Given a Context, this class searches for a new set of particle positions that represent a local minimum of the potential energy. The search is performed with the L-BFGS algorithm. Distance constraints are enforced during minimization by adding a harmonic restraining force to the potential function. The strength of the restraining force is steadily increased until the minimum energy configuration satisfies all constraints to within the tolerance specified by the Context’s Integrator.

Energy minimization is done using the force groups defined by the Integrator. If you have called setIntegrationForceGroups() on it to restrict the set of forces used for integration, only the energy of the included forces will be minimized.

__init__(*args, **kwargs)

Initialize self. See help(type(self)) for accurate signature.

Methods

__init__(*args, **kwargs)

Initialize self.

minimize(context[, tolerance, …])

Search for a new set of particle positions that represent a local potential energy minimum.

Attributes

thisown

The membership flag

property thisown

The membership flag

static minimize(context, tolerance=10, maxIterations=0, reporter=None)

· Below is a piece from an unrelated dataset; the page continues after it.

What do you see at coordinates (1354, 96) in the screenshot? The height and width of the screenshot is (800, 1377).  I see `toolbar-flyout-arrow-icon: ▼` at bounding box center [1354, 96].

Search for a new set of particle positions that represent a local potential energy minimum. On exit, the Context will have been updated with the new positions.

Parameters
  • context (Context) – a Context specifying the System to minimize and the initial particle positions

  • tolerance (double) – this specifies how precisely the energy minimum must be located. Minimization will be halted once the root-mean-square value of all force components reaches this tolerance (in kJ/mol/nm). The default value is 10.

  • maxIterations (int) – the maximum number of iterations to perform. If this is 0, minimation is continued until the results converge without regard to how many iterations it takes. The default value is 0.

  • reporter (MinimizationReporter *) – an optional MinimizationReporter to invoke after each iteration. This can be used to monitor the progress of minimization or to stop minimization early.